Data lineage: The key to avoiding a Facebook-sized data fallout

Editor's Note: The following is a guest post from Sue Habas, VP of Strategic Technologies at ASG Technologies, a technology solutions provider.

Facebook is the first corporate giant to fall — or at least publicly skin their knee — due to data privacy. The Cambridge Analytica scandal has brought to light several issues focused on how U.S. companies are dealing with personal data, proving that even the world's largest tech companies are struggling to achieve security and compliance.

The recent call to reform data privacy has too often been dismissed as everything from an inconvenience to an empty threat, but with the General Data Protection Regulation looming close, companies are realizing that the consequences for failing to properly manage data may be more severe than they first anticipated.

If the scandal around Facebook and Cambridge Analytica is just the tip of the iceberg, organizations should take note of how quickly mismanaged data can cause unsuspecting companies to sink.

To avoid the fate (and fines) that come with non-compliance, companies are searching for ways to manage the ever-increasing volume of data that they are collecting and creating — ideally without having to devote countless hours to manually checking for compliance issues. The solution is not simple, though it is possible, and there are solutions that can accelerate the process.

Organizations can drastically enhance security by investing in an enterprisewide approach to finding and managing data. All too often, companies delegate privacy data protection to department heads and are more likely to miss data, create redundancies and only secure bits and pieces of the story needed to assess risk and compliance.

Rather than focusing on specific parts of the data lifecycle, such as how it's being used by the sales team or marketing department, an end-to-end compliance strategy delivers a transparent view of data across the entire lifecycle — weaving together a comprehensive story of information.

In the case of the GDPR, it is especially critical for organizations to discover exactly where personally identifiable information originates and where it is moving in and out of the organization on an international scale. For those in charge of implementing standards around data governance, this process necessitates looking at data from a global perspective — across departments, states and even countries.

This end-to-end data flow combined with GDPR's rules of consent will give organizations the full picture of where the privacy data is stored, how it's being used and whether it aligns with the consent of the corporate privacy regulations.

Data lineage is the lifeboat that organizations need to achieve an enterprisewide approach to corporate data strategy. Looking at different areas of data requires picking up and getting past other technologies, which demands (and wastes) significant man-hours.

In fact, humans are no longer capable of keeping up with the speed of data creation. With so much data being generated and gathered, the information manually collected on a Monday could be outdated by Friday —not to mention that human-created spreadsheets are inherently biased and error-prone.

Strong, automated data lineage supplies the diversity, depth and breadth needed to gather and analyze data from end to end, rather than focusing on specific chunks of information — enabling companies to cross business and technology borders.

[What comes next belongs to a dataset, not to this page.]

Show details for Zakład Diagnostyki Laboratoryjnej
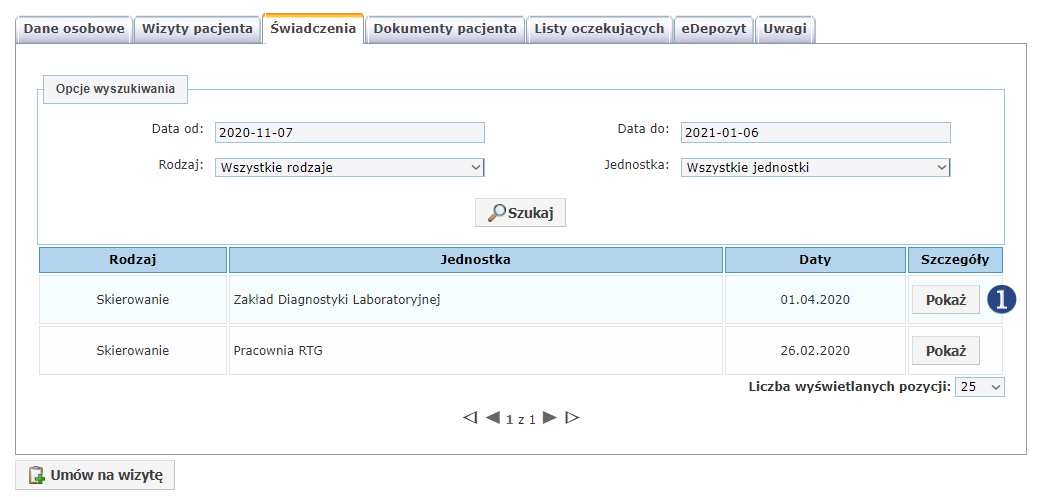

There is a right way to do data lineage, however — it's not a one-size-fits-all solution to data privacy and GDPR. The more automation and intelligence that organizations implement around data discovery, the more success and efficiency they can drive. Automation diminishes human inefficiencies and reduces liability.

Still, even with this holistic view, there will be gaps in the data that are difficult to detect and discover due to "one-off" code written by developers to connect that data. Automation significantly reduces the number of gaps in data lineage, though no solution is 100 percent perfect.

Leveraging technology that delivers automation but also offers stitching capabilities can help show how the data in these gaps is connected, even before the gaps are completely closed — allowing users to gain a full picture despite those darker areas of information.

There are two types of data lineage: inferred and fact-based. Some vendors are inferring data lineage, but it's important to be highly skeptical of what this means and how often it is used, given it is interpreting lineage by comparing metadata structures, time stamps or name matching.

Fact-based lineage, on the other hand, looks at the transformation code between gaps and how it is aggregating to make connections — employing automation to see what is actually happening to the data and when it is being transformed. This information should be transparent to allow for analysis of whether or not it meets the business rules for manipulating that data.

Companies that try to take on data privacy without an enterprisewide approach to data discovery and lineage — especially mammoth companies like Facebook — are vulnerable. Organizations cannot risk losing track of their most critical data, whether it’s around privacy or regulatory compliance, given the steep consequences, from losing customer loyalty and facing noncompliance fines to receiving bad publicity that can be devastating to the brand.

As the GDPR era fast approaches, companies need to have precise, real-time visibility into the information supply chain to discover critical data, to know when it changes and to understand how it can impact the organization.

An enterprise-wide approach to data lineage empowers organizations, from corporate giants to small enterprises, to know exactly what they're working with. By leveraging the right tools to keep pace with personal data as it constantly changes and moves, any organization can secure a full picture that will allow them to prove compliance and ensure business remains afloat come the GDPR deadline in May.